Que des individus facilement identifiés à l’extrême gauche, ou dans une radicalité antiétatique et anticapitaliste, se pâment devant les robes, les parfums, les montres ou les chemises, et ne citent jamais Marx, Blanqui, Proudhon ou Bakounine, voici qui interpellera les connaisseurs en science politique et les spectateurs férus d’histoire révolutionnaire. Montrés comme désabusés par le monde politique, les perspectives d’emploi, plus admiratifs face à la musique et les écrans, ils n’envoient pourtant aucun communiqué, n’inscrivent aucun slogan sur les lieux de leurs méfaits. Se réfugier dans un grand bâtiment facilement accessible au lieu de fuir ou monter à bord du premier avion n’apparaît pas comme une stratégie judicieuse pour un groupe terroriste ou une organisation clandestine. Ces jeunes n’ont plus rien à voir avec des groupes comme Action Directe ou Fraction Armée Rouge, en ce qu’ils n’ont, même par-delà leur violence, rien à dire, certes tout à contester, mais aucune connexion avec des luttes, avec une conscience de classe, un discours insurrectionnel. Au-delà d’un apolitisme, puisque poser des bombes peut s’apparenter à une certaine politique, ils semblent agir contre la politique, sans même l’envisager. Tristesse du vide intellectuel comblé par la destruction…

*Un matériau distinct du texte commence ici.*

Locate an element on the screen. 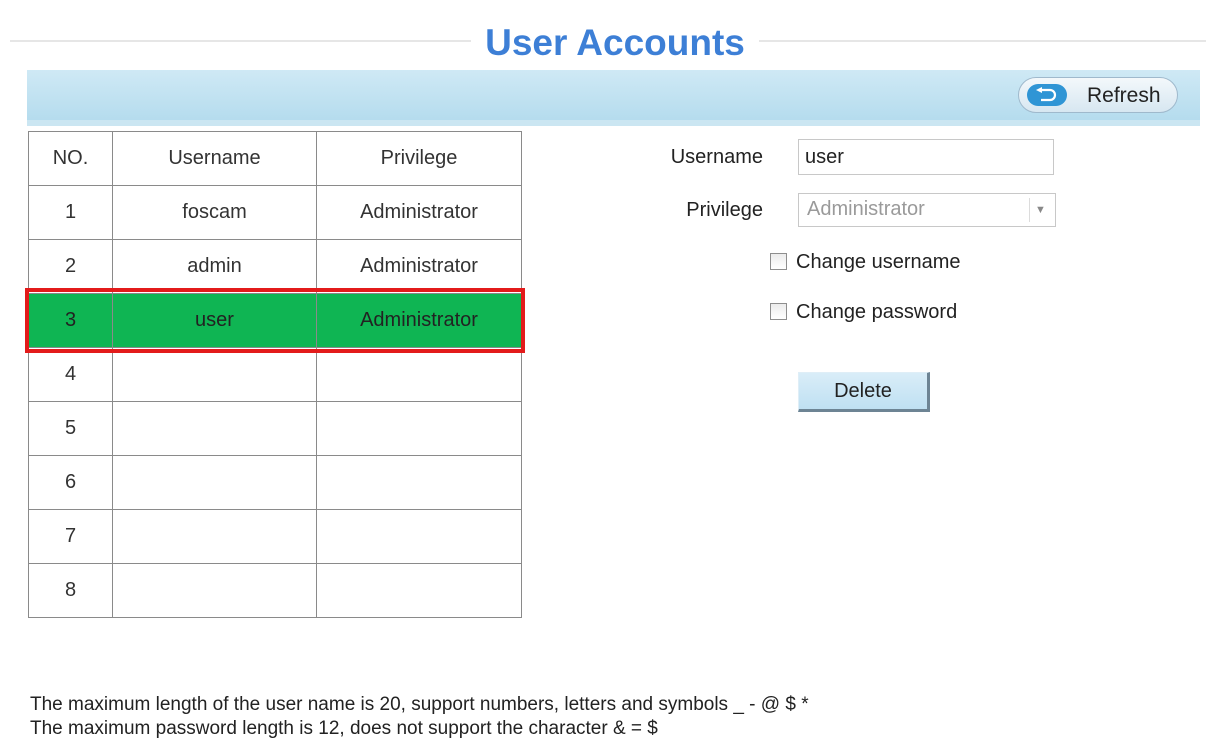 The height and width of the screenshot is (745, 1206). page-title-text: User Accounts is located at coordinates (615, 42).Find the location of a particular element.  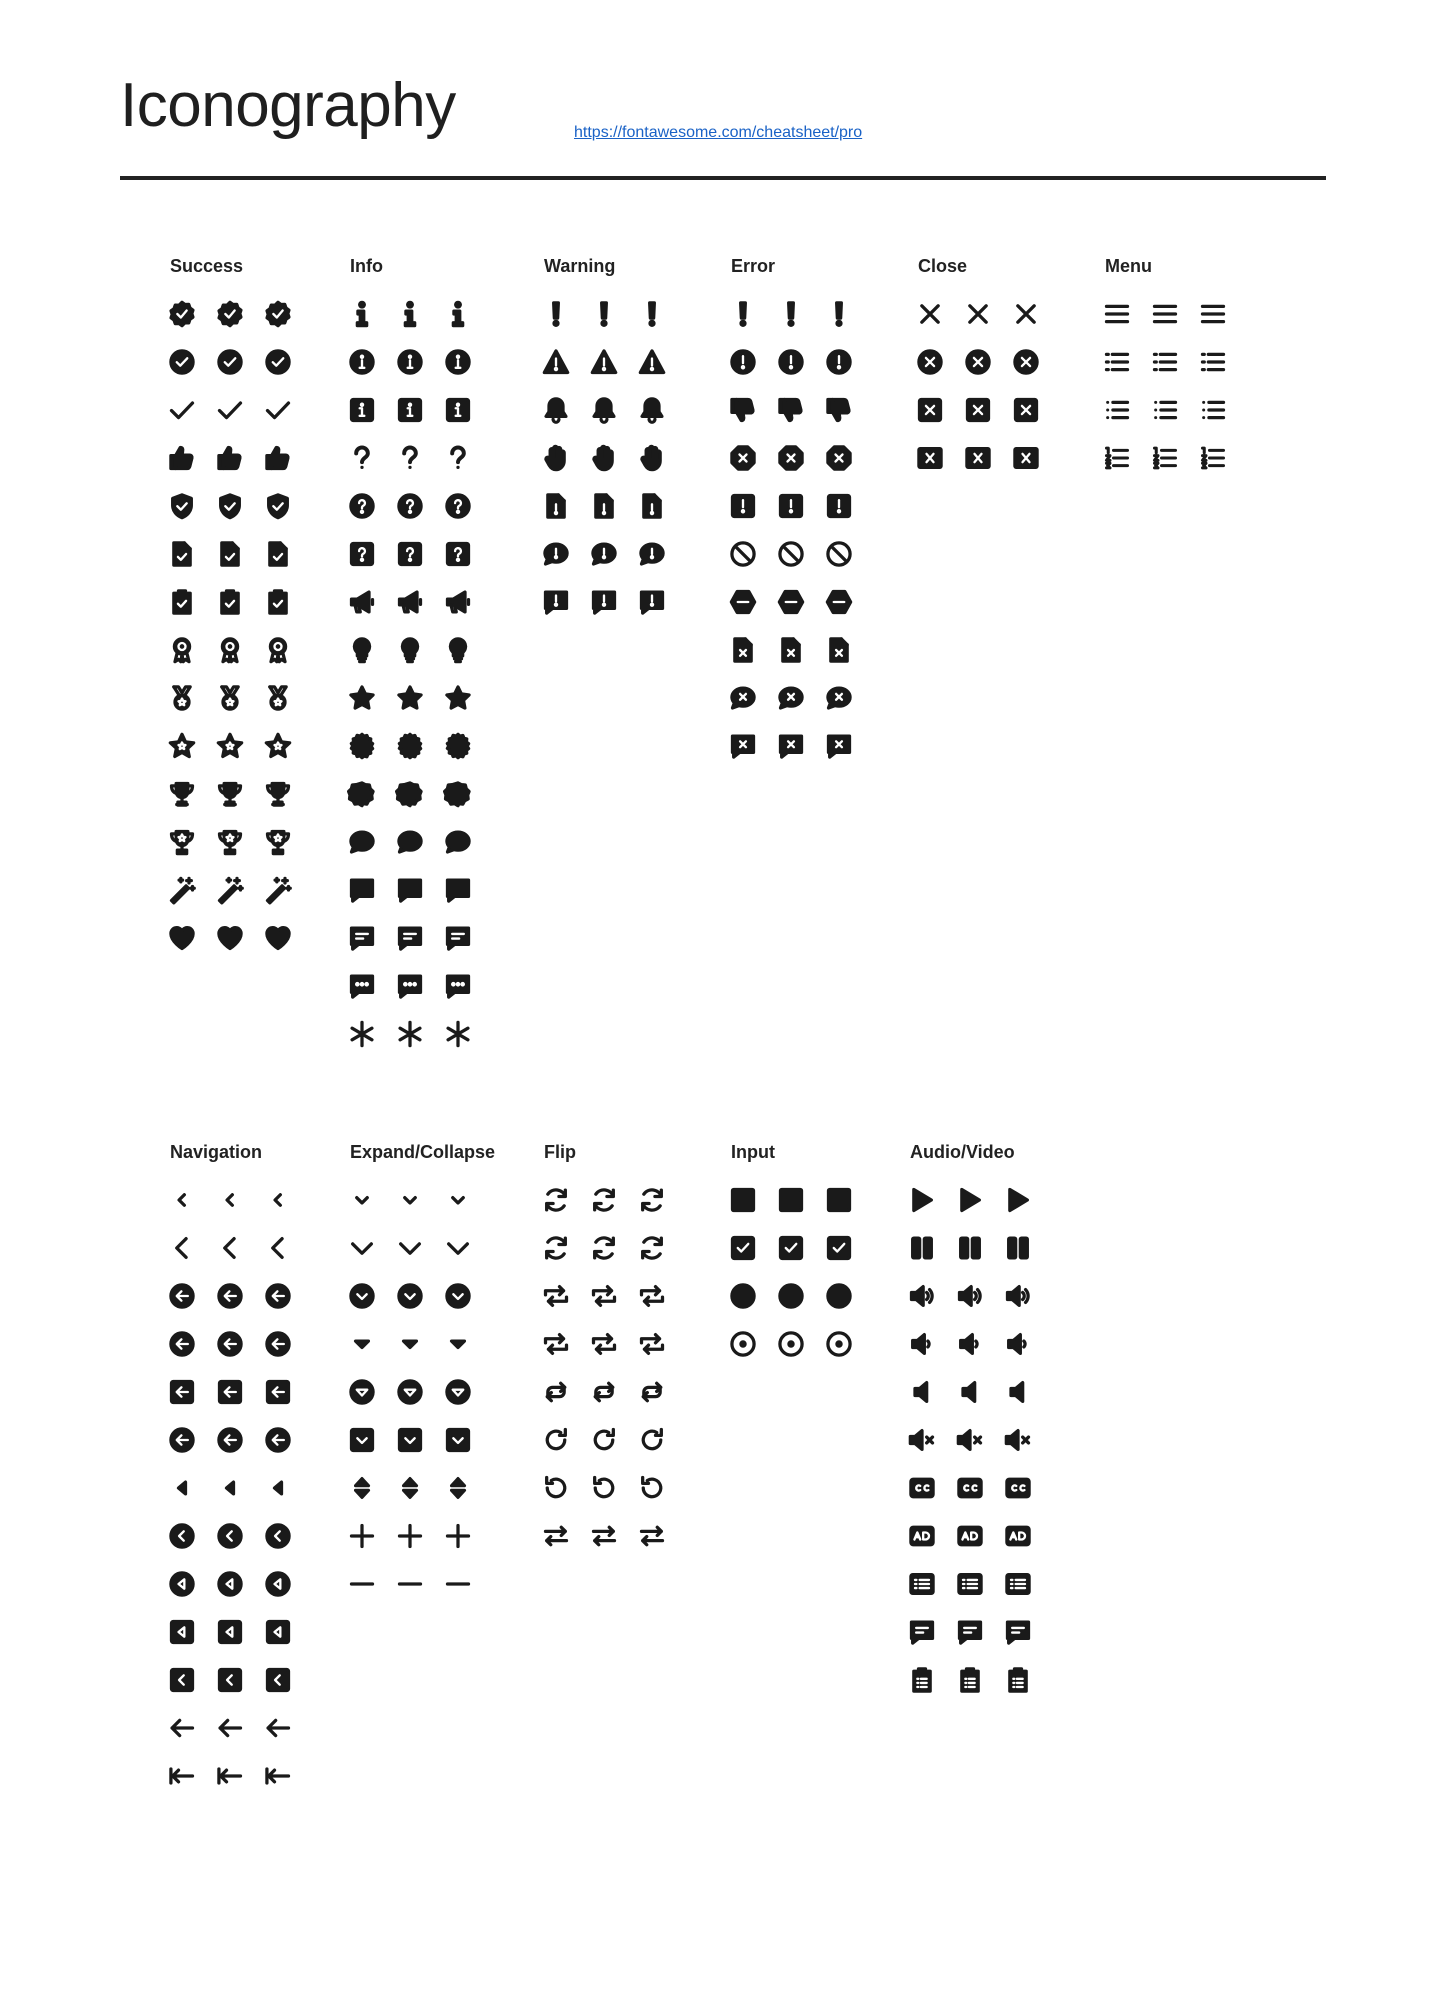

page-title: Iconography is located at coordinates (288, 106).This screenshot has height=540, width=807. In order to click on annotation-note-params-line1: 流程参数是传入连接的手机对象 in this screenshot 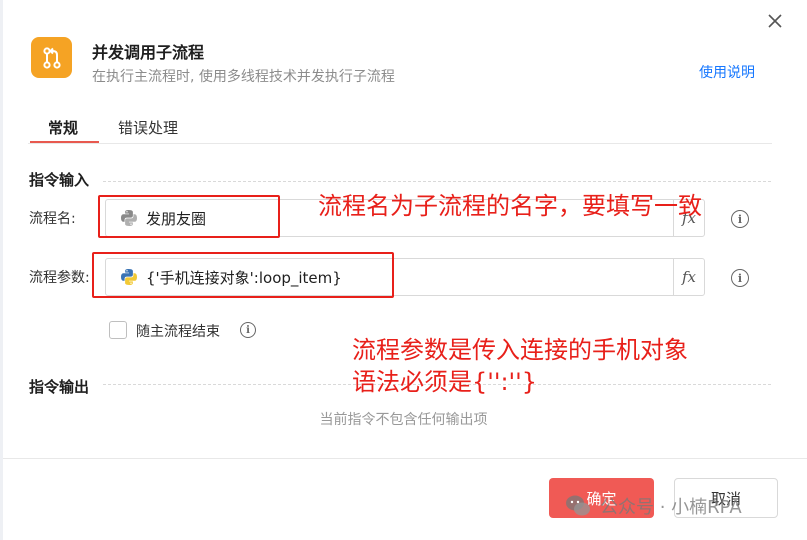, I will do `click(520, 350)`.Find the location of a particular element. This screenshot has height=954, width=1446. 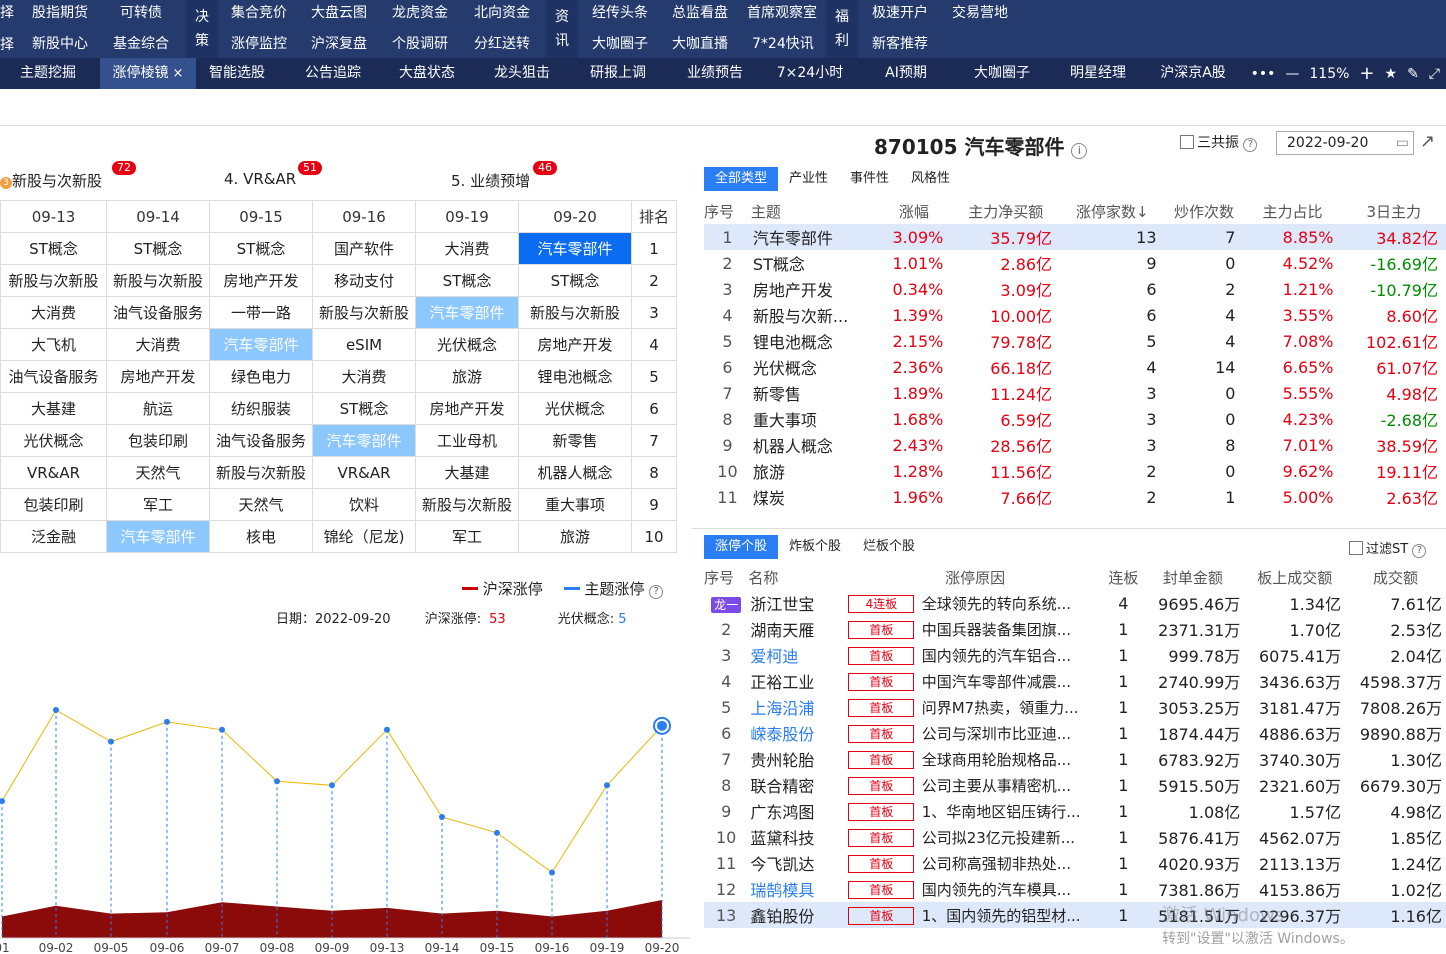

tab-longtou: 龙头狙击 is located at coordinates (522, 74).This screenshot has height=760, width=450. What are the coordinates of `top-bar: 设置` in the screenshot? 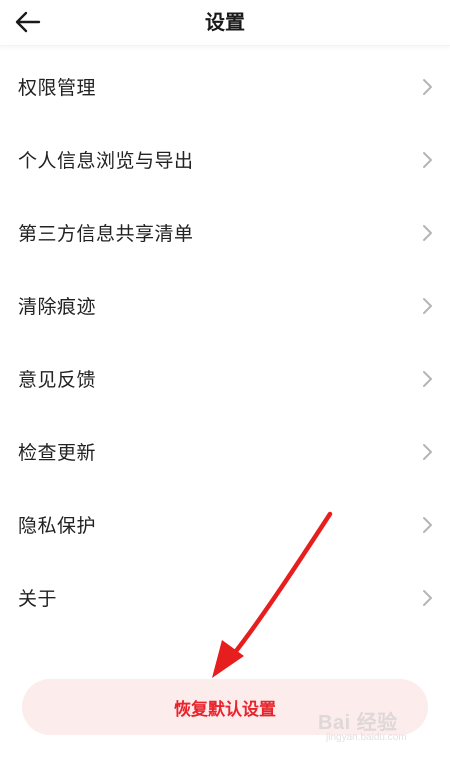 It's located at (225, 23).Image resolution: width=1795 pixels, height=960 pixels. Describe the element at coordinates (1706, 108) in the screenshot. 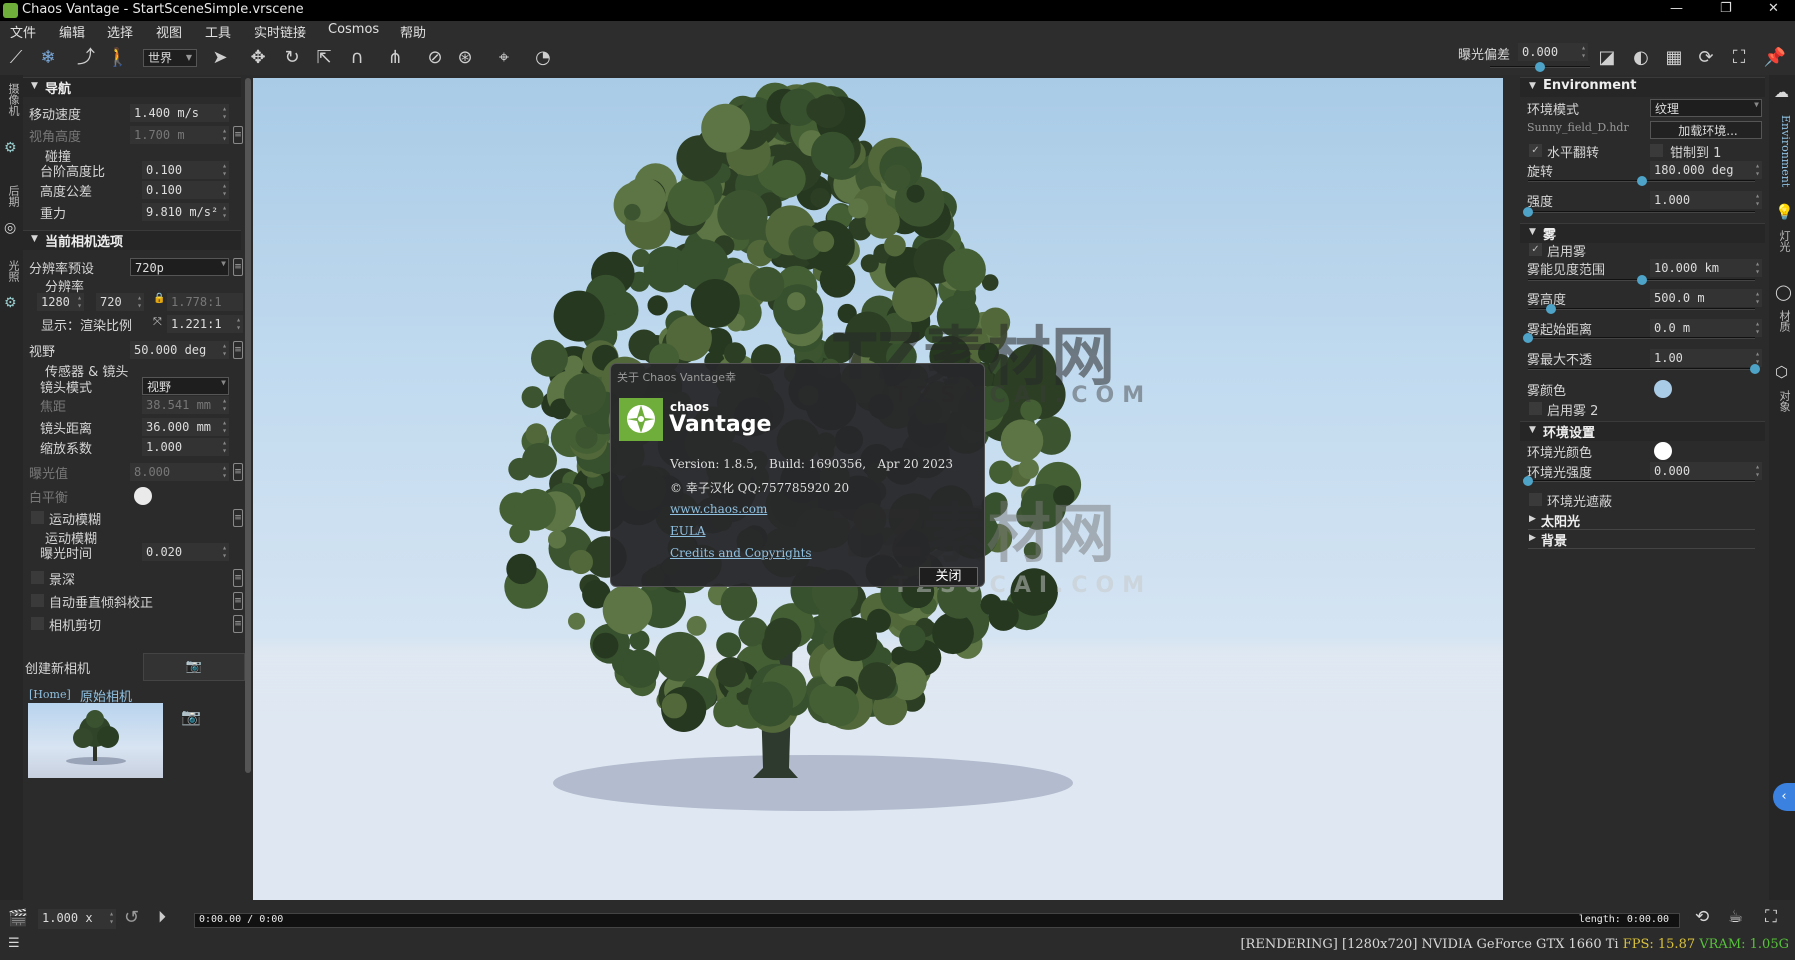

I see `property-dropdown: 纹理 ▼` at that location.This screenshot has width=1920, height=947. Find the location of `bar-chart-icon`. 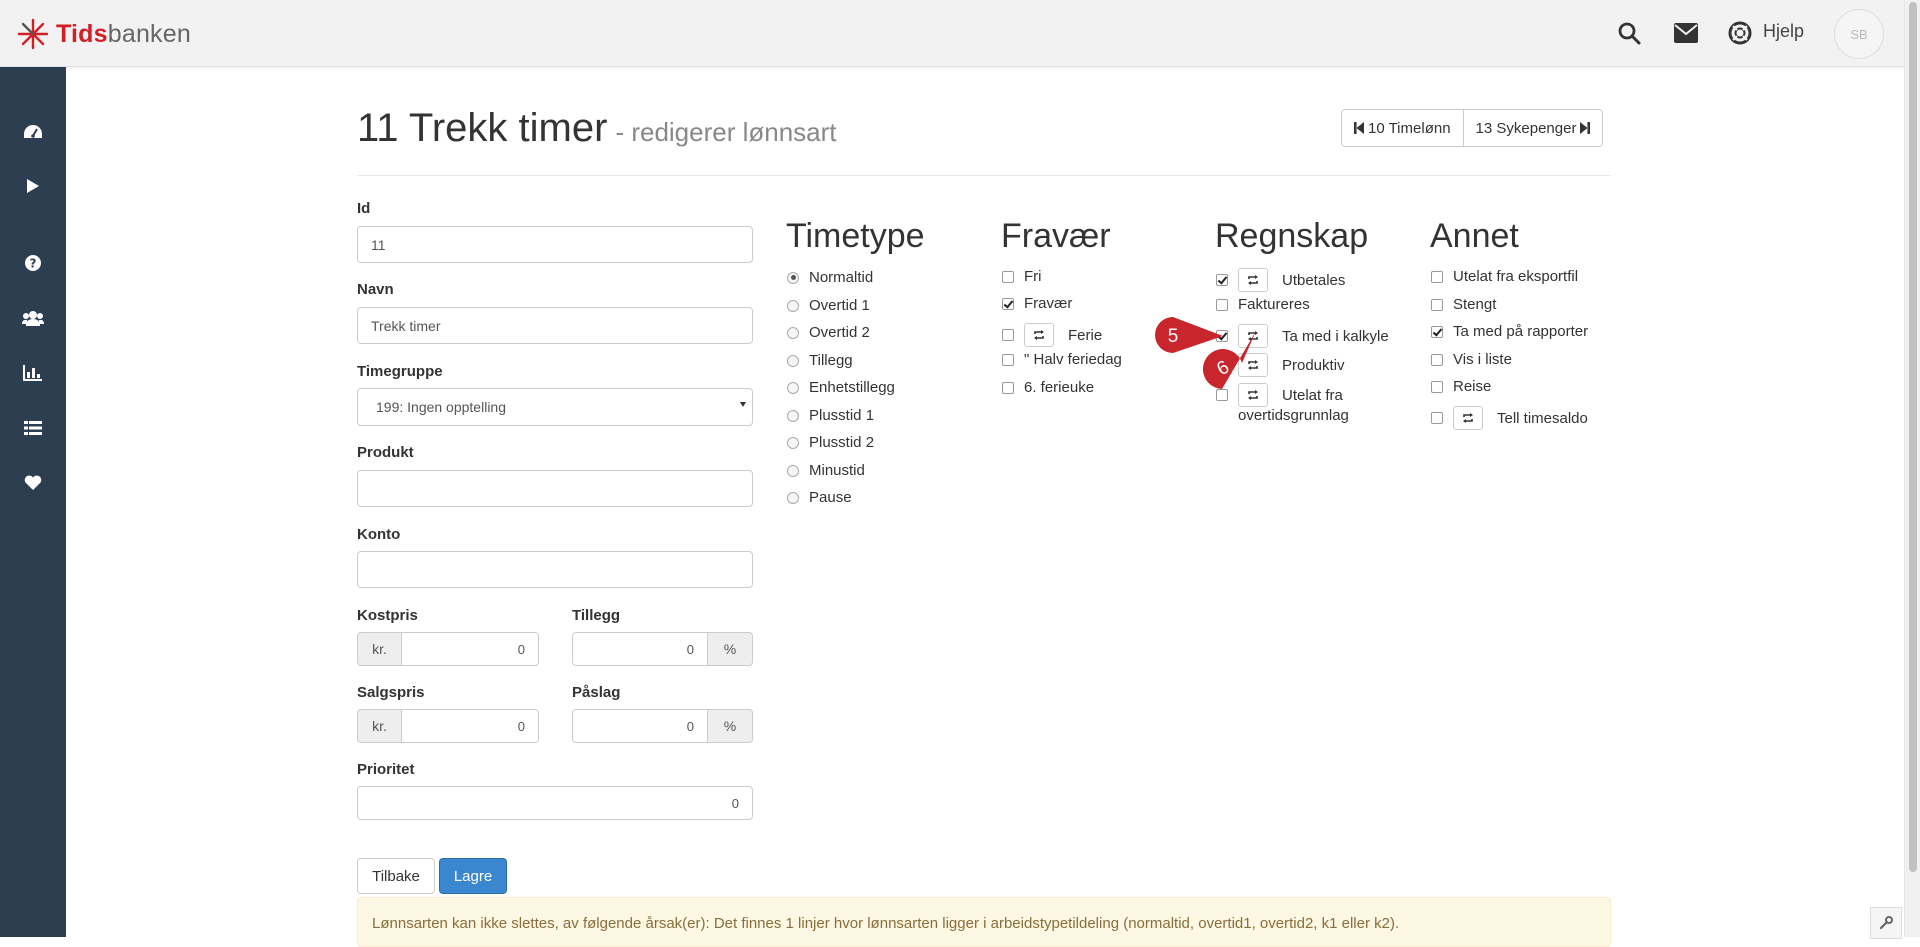

bar-chart-icon is located at coordinates (32, 373).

Dans la réalité, à l’extérieur des salles de cinéma, des terroristes, souvent du même âge que les personnages de Nocturama, commettent des actes autrement plus réels et sources de traumatisme que les figures vides de Bonello. Les djihadistes, ceux que les journalistes et spécialistes nomment « radicalisés », ne s’embarrassent pas de symbolisme ou d’esthétique dans leurs méfaits, et le cinéma ne parvient pas encore à les représenter comme sujets de fiction, à l’exception du thriller Un Homme Très Recherché (Anton Corbijn, 2014). La violence politique ne manque pas de théoriciens ou de représentants, mais la quête de maîtrise cinématographique de Bonello, si elle crée des chefs-d’œuvre formels, se révèle inappropriée face à un sujet « sérieux », contemporain, aux implications actuelles quotidiennes. Sublimer une maison close dans L’Apollonide, transformer la vie de Saint-Laurent en requiem pour un esprit créateur, s’accordait avec ce style purement analytique, à distance, en plein contrôle. Mais l’utiliser pour poser un discours, pour appliquer des images d’explosions dans Paris, sans parier sur l’incrédulité ou l’effroi, mais en montrant les attentats comme exécutions rationnelles après de longs trajets et préparatifs, cela dérange davantage.

Ne blâmons pas Bertrand Bonello pour des circonstances qu’il ne pouvait prévoir en 2010, au commencement de son projet. Les cinéastes ne peuvent se voir accusés d’irresponsabilité, de dangerosité. Si la maladresse de ce qu’il représente en heurte certains, Nocturama demeure, par la force de sa forme et ses prouesses de mise en scène et de montage, la poursuite de l’œuvre singulière d’un réalisateur français majeur, et libre ; une liberté artistique que tous les cinéphiles devraient continuer à chérir, au lieu de l’attaquer aux marges.